Rashid Ibrahim, Chairman, the Institute of Chartered Accountant of Pakistan (ICAP) Taxation Committee Thursday disclosed that the share of the black economy is increasing day by day in Pakistan as according to rough estimates the size of undocumented economy is 70 percent as compared to 30 percent formal economy. Sharing budget proposals of ICAP for 2016-17, he informed media here on Thursday that the recorded economy is only around 30 percent whereas un-recorded economy stood at 70 percent.
The size of the black economy is increasing day by day as the Federal Board of Revenue (FBR) is unable to document potential sectors like retail, wholesale, agriculture business and other potential sectors. At the same time, harsh methods of recovery of taxes have also created harassment among the taxpayers.
Rashid Ibrahim disclosed some astonishing facts about issued being faced by taxpayers including no check and balance on assessment orders issued by assessing officers, non-existence Commissioner Appeals, humiliating attitude of tax officials towards withholding agents etc and increased corruption in the tax department. He said that nowadays the FBR has adopted harsh ways for recovery of the tax. Bank accounts have been attached without fulfilment of legal formalities. Despite harsh methods of recovery of tax, the corruption in the tax machinery has been increased in the field formations.
There is no crime to setup offshore companies aboard by Pakistanis under the law. The FBR should restore the original status of section 111(4) of the Income Tax Ordinance 2001 prior to 2010 so that the cases can be reopened beyond the period of 6 years. He said that the multinational companies are transferring profits from Pakistan through Transfer pricing methods. However, the FBR has yet not developed the capacity to check the phenomenon of Transfer Pricing by the multinational companies. He said that the Voluntary Tax Compliance Scheme has miserably failed due to lack of political will.
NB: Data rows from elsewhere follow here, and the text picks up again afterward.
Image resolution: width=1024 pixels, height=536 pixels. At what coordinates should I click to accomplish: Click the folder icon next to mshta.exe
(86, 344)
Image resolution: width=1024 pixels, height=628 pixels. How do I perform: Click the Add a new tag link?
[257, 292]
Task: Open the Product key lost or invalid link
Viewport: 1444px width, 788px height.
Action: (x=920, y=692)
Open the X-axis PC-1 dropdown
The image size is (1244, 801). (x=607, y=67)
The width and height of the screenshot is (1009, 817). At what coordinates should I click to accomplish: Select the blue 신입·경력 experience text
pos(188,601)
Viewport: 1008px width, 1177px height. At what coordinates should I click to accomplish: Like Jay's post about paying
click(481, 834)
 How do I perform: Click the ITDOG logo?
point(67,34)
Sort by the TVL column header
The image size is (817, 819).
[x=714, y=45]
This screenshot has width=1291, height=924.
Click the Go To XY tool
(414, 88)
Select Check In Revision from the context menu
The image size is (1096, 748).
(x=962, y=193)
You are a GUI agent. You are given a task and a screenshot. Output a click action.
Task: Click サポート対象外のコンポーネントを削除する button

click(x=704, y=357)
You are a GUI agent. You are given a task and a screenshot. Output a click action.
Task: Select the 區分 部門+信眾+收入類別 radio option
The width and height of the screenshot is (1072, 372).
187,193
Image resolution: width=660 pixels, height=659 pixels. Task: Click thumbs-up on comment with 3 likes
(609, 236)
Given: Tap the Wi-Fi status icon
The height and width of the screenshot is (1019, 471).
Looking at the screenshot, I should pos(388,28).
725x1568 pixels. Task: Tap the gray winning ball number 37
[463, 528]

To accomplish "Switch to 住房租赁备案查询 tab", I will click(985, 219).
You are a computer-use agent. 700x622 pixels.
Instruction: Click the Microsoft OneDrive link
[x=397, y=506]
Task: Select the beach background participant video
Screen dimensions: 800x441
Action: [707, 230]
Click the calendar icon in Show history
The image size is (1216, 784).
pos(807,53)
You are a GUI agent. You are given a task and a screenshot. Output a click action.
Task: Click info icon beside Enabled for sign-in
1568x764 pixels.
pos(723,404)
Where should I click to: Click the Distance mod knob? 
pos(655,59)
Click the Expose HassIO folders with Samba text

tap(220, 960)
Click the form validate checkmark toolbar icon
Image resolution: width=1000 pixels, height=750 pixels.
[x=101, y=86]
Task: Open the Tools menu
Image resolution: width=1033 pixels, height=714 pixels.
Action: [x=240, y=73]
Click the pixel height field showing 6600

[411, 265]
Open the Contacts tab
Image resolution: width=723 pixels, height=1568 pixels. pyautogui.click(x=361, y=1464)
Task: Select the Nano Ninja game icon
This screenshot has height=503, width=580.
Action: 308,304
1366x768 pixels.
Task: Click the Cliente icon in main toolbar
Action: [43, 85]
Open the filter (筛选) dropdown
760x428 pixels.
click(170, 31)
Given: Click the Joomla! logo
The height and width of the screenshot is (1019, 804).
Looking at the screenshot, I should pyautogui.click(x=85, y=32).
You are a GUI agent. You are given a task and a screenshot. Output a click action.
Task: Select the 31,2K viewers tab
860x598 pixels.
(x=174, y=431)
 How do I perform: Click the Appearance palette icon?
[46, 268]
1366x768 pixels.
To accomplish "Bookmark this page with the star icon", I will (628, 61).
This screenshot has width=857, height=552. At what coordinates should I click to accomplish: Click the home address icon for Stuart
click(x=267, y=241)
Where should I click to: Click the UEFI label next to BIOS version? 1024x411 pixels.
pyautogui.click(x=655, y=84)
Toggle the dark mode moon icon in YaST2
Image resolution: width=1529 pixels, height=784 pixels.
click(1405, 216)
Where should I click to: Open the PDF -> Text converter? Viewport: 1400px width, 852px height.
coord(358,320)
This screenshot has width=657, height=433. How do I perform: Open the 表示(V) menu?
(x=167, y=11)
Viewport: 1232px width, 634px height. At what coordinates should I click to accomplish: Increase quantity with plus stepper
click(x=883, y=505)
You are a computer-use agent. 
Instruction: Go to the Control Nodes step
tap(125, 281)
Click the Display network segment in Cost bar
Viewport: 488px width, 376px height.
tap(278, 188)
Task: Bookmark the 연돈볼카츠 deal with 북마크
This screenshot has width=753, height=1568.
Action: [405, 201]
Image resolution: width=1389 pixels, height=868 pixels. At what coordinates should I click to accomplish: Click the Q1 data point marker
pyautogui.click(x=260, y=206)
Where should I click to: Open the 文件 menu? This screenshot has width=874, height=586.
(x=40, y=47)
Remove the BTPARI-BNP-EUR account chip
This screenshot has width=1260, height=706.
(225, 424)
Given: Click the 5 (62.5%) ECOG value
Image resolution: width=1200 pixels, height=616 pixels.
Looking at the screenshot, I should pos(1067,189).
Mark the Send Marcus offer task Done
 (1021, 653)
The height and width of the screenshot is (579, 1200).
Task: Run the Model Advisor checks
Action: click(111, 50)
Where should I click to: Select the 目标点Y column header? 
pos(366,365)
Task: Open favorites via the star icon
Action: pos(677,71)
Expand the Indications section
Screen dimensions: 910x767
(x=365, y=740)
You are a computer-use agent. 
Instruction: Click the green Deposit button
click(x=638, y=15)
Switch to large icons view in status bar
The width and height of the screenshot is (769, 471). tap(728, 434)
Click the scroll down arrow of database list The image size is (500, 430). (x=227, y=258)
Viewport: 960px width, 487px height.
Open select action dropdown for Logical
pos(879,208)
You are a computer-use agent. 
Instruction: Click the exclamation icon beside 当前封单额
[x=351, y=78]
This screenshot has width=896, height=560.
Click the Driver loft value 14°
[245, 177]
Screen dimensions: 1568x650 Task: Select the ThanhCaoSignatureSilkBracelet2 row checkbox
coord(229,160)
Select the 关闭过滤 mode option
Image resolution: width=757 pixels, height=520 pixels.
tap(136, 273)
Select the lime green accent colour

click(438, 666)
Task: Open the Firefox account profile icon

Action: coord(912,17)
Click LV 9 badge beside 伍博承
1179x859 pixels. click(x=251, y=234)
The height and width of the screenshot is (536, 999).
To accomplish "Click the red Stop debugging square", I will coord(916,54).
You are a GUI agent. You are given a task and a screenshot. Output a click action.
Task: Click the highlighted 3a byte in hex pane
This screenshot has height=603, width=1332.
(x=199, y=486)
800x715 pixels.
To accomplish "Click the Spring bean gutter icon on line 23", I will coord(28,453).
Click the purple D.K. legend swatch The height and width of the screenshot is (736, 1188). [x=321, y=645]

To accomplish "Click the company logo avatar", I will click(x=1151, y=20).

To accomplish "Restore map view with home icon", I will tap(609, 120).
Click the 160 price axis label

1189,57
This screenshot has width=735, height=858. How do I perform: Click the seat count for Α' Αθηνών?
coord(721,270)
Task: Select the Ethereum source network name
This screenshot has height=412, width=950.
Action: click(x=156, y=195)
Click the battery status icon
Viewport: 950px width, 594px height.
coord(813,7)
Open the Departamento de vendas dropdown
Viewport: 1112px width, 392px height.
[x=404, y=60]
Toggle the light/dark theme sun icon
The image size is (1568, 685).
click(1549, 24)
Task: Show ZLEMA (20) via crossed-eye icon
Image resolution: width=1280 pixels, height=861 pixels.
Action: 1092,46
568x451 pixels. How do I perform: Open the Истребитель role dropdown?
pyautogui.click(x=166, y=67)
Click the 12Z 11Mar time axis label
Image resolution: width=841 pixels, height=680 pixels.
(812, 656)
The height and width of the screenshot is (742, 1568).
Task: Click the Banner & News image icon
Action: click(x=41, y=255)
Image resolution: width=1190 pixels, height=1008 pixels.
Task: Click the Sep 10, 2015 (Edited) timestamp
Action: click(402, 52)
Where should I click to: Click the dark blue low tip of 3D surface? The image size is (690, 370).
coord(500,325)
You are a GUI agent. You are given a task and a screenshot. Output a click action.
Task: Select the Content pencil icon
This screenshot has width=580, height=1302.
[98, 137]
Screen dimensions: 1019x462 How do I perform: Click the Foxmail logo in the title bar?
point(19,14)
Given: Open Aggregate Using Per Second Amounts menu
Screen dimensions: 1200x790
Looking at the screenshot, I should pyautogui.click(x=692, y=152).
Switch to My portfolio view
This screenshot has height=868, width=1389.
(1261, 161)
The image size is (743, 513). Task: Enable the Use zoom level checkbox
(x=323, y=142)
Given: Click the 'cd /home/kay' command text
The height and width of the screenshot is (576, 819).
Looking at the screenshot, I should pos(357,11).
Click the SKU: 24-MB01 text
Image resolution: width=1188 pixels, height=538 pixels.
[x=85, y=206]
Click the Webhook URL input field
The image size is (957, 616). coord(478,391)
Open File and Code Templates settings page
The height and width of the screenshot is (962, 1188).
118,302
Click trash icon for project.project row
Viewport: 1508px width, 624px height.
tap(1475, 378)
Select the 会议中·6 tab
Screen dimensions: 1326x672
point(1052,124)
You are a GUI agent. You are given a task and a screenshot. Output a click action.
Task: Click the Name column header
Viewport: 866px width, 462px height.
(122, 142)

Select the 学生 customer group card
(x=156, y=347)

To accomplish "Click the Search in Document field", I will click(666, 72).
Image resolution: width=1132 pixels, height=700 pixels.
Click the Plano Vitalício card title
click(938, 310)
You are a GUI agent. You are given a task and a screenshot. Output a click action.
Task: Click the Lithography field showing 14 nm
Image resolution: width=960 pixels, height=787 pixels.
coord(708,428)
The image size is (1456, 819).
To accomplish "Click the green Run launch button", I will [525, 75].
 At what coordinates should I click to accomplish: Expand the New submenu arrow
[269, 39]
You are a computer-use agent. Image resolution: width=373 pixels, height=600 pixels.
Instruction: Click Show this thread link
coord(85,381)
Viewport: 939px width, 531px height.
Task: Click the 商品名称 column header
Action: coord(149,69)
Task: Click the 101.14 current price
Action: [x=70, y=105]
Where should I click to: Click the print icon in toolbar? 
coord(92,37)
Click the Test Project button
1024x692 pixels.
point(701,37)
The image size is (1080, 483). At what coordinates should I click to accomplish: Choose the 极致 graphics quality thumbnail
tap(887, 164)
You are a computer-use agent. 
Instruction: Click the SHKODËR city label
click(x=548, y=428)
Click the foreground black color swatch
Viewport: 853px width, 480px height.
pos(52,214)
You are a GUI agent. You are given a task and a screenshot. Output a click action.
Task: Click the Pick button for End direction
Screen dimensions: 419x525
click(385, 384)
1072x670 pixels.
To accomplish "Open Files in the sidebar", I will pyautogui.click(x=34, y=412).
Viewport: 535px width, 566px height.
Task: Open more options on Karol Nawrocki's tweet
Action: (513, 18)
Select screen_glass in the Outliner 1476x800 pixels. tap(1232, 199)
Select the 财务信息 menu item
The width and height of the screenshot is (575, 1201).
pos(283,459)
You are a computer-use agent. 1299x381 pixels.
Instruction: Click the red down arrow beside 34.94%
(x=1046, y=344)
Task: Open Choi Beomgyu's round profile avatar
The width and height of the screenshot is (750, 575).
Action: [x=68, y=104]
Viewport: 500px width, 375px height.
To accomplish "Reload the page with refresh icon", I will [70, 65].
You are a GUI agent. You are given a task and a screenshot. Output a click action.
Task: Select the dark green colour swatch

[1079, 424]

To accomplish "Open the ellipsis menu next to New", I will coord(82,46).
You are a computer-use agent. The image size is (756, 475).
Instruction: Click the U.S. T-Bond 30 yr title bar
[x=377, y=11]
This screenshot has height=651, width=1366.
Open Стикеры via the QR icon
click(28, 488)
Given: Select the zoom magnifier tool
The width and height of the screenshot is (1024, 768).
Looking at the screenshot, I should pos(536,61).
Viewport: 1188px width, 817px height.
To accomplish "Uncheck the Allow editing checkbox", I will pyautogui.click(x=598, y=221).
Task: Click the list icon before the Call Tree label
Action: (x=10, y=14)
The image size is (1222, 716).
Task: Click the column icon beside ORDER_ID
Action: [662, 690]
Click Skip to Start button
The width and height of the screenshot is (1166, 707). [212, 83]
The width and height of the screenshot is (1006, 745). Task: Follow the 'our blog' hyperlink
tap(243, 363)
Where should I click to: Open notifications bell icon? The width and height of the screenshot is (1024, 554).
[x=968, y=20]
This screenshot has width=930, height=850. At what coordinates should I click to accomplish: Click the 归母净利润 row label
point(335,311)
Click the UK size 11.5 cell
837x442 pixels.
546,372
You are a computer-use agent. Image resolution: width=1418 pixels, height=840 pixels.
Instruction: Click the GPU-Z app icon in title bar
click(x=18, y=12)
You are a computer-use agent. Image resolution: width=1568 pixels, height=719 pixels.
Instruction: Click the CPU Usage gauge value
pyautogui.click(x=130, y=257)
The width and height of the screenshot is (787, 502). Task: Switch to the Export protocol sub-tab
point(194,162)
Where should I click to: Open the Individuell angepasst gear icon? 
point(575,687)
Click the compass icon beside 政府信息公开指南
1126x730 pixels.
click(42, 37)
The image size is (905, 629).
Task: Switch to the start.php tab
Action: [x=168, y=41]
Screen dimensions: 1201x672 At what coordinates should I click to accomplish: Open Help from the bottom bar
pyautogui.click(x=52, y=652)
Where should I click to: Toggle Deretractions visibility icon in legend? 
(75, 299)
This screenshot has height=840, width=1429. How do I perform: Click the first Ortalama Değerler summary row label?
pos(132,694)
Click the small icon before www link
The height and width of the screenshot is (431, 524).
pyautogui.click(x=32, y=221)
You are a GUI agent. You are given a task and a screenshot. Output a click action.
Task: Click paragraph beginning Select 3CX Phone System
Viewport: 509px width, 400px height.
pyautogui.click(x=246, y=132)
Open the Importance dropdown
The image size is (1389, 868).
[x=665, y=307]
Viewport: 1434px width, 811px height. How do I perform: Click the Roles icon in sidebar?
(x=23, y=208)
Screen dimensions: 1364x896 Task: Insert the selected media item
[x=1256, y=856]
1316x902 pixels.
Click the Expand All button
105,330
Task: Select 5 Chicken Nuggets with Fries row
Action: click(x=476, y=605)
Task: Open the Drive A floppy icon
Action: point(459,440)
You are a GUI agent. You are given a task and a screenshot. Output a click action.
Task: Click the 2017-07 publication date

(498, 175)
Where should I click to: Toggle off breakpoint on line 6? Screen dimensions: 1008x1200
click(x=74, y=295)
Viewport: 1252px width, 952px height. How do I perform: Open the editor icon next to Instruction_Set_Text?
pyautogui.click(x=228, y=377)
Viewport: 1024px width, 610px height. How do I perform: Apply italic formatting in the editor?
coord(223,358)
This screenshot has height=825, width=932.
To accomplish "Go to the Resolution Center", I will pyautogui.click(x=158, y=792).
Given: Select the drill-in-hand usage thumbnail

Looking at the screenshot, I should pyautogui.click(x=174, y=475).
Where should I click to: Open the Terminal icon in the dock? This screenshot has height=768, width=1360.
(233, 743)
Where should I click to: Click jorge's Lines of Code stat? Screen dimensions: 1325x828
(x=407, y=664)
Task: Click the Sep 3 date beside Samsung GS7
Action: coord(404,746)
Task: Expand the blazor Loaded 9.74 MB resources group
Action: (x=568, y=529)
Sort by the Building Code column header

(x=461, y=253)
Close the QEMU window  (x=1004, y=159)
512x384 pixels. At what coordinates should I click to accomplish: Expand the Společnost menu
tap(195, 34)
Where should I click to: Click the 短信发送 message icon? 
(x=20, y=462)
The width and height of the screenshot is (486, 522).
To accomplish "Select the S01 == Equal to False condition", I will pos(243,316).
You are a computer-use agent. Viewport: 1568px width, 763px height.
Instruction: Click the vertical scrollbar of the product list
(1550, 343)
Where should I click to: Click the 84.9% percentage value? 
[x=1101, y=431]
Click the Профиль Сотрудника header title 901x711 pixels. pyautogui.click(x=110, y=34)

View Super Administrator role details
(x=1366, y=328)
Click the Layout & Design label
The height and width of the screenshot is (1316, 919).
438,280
To a question, he said that the Commissioner - Appeals should be brought under the administrative control of Federal Ministry of Law and the Appellate Tribunal under the control of the High Court of the respective jurisdiction and establishment of Tax courts against the decision of ATIR to avail speedy process of justice with the learned judges of High Court being member of Tax Courts. These steps are necessary to improve the confidence of the taxpayer on the taxation system in Pakistan. Habib Fakhruddin former FBR Member said that the VTCS was launched on the request of a specific traders group. Traders should also be required to pay tax under normal regime and those not paying taxes should be penalised under the law.
Former FBR Member said that the complexity of the tax laws is of the reasons for non-compliance in Pakistan. The tax laws are difficult to understand in Pakistan. The unmanageable withholding tax regime is also due to the complexity of the tax laws. The ways and means of conducting businesses are being changed in the global like new concept of e-commerce.
To a query on legality of the tax avoidance in Pakistan, Habib Fakhruddin former FBR Member said that the tax avoidance is the legal right of every taxpayer within the parameters of the law. There is no harm in avoiding taxes within the laid down tax laws.
Habib Fakhruddin added that Pakistani tax system is based on resident and non-resident basis and not on the basis of nationality. Pakistanis, who are not resident in Pakistan, are not subjected to local tax laws.
Habib Fakhruddin also explained in detail that the section 111 (4) (a) of the Income Tax Ordinance though promotes inflow of foreign exchange remittances towards the country; however, the same provision is being largely misused to incorporate the untaxed income. Moreover, the provision is also refraining persons from being enrolled/included in the tax net and making true and fair declaration of income. It will be appreciated that why would someone like to pay tax at the rate of 30% to 35%, when this permanent route of amnesty is available at a nominal cost of around 3% to 4%. The section 111(4)(a) of the Ordinance should be abolished; or alternatively the applicability of Section 111(4)(a) should be made conditional ie, remittances by an overseas non-resident Pakistani to a relative as defined in Section 85(5) without any threshold. However, remittances by others may be subjected to tax scrutiny if it exceeds the limit prescribed by the State Bank of Pakistan which is currently $10,000. Alternatively, until this provision is abolished, this kind of remittance should be restricted solely for the purpose of investment in industrial undertaking in Pakistan.
Whitening the untaxed money is abusing various provisions of the law such as 'inward foreign remittance' By virtue of clause (a) of sub-section (4) of Section 111 of the Ordinance a taxpayer does not have to offer explanation about the nature and source of any amount of foreign exchange remitted from outside Pakistan through normal banking channels. Improvement of tax base essentially requires abolition of any discrimination between taxpayer with adequate penalties for the delinquents but in Pakistan the situation is to the contrary. Further, restricting these kind remittances for the purpose of investment in industrial undertaking in Pakistan will provide job opportunities and increase in economic activities in Pakistan, he added.